In parallel, we are building toward holding our own Category II licence in our own right. That is the longer arc behind a great deal of what we are doing operationally — and it is the reason the firm is structured the way it is.
It is worth being honest about why this matters at all. A Category II licence is not a marketing label. It is a regulatory permission to make ongoing investment decisions within a governed mandate, on behalf of clients, without going back for instruction on every transaction. It carries real fiduciary weight. It is also a different operational standard — investment committees, formal mandates, documented decision frameworks, independent oversight, evidenced suitability, and a level of compliance infrastructure that most independent advisory businesses are not built to carry on their own.
That last point is the heart of it. The reason so few independent firms operate as Category II DFMs in their own right is not ambition. It is infrastructure. The standard required to do this properly — and to do it sustainably — is significant. It is also expensive, slow to build, and impossible to fake.
We have set ourselves a clear internal benchmark for when it becomes appropriate to apply for the licence in our own name. Approximately R300 million of advised, discretionary-style assets is the threshold we have chosen — not because the regulator requires that figure, but because it is the point at which we believe the economics, the governance load and the client-base maturity all justify carrying the licence and its responsibilities directly.
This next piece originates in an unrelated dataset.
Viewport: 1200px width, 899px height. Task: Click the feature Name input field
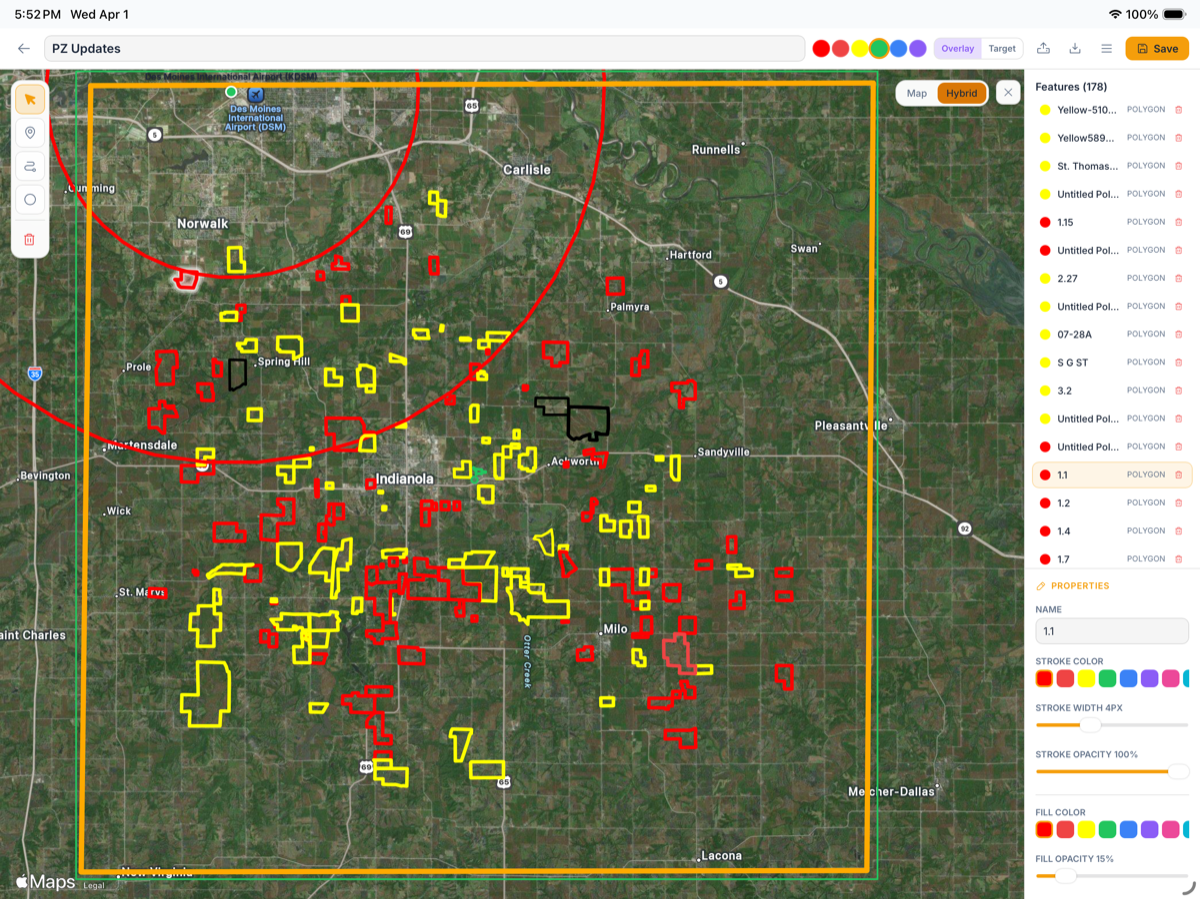(x=1111, y=631)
Below that level, the honest answer is that operating under an established Category II partner is the better outcome for clients. They receive the same investment governance, the same mandates, the same oversight — but supported by an institutional balance sheet and an operational depth that a smaller firm cannot credibly replicate alone. Pretending otherwise would be a vanity decision dressed up as a client decision.
Above that level, the calculation changes. The infrastructure can be carried. The compliance burden becomes proportionate. The investment committee, the mandate documentation, the independent oversight, the operational separation between advice and discretionary management — all of it becomes something the firm can sustain over decades, not just stand up for an audit.
We are deliberately taking the longer route to get there. Building advised assets carefully. Onboarding clients we genuinely want to serve for the long term, rather than chasing volume. Strengthening governance, compliance, operations, technology and reporting in stages — so that when the licence does sit in our own name, nothing about the client experience has to be reverse-engineered to support it.
There is a quieter reason for the patience as well. The independent advisory landscape in South Africa is being reshaped by COFI, by consolidation, and by a steady shift away from product distribution toward genuine stewardship. The firms most likely to remain credibly independent in ten years' time are the ones building proper investment governance now, not the ones improvising it later. We would rather arrive at that standard early and unhurriedly than be forced to assemble it under pressure.
None of this changes anything for clients today. The current discretionary partnership is institutional, governed, and working as it should. The investment committee process, the mandate construction, the oversight and the reporting all sit within an established Category II structure. Clients are not waiting for us to build something — they are already benefiting from something that is built.
What is changing, quietly and over years, is the foundation underneath the firm. The intention is not to grow for the sake of growing. It is to make sure that when the firm eventually operates as a Category II DFM in its own right, it does so because the infrastructure, the assets, the clients and the governance all genuinely support it — and because doing so makes the client experience better, not because it looks impressive.
We think this is a more honest version of how a serious independent firm is built. Not in headlines. Not in acquisition announcements. In quiet, deliberate infrastructure decisions that compound over a long enough period to actually matter.
That is the path we are on. We are happy to take our time on it.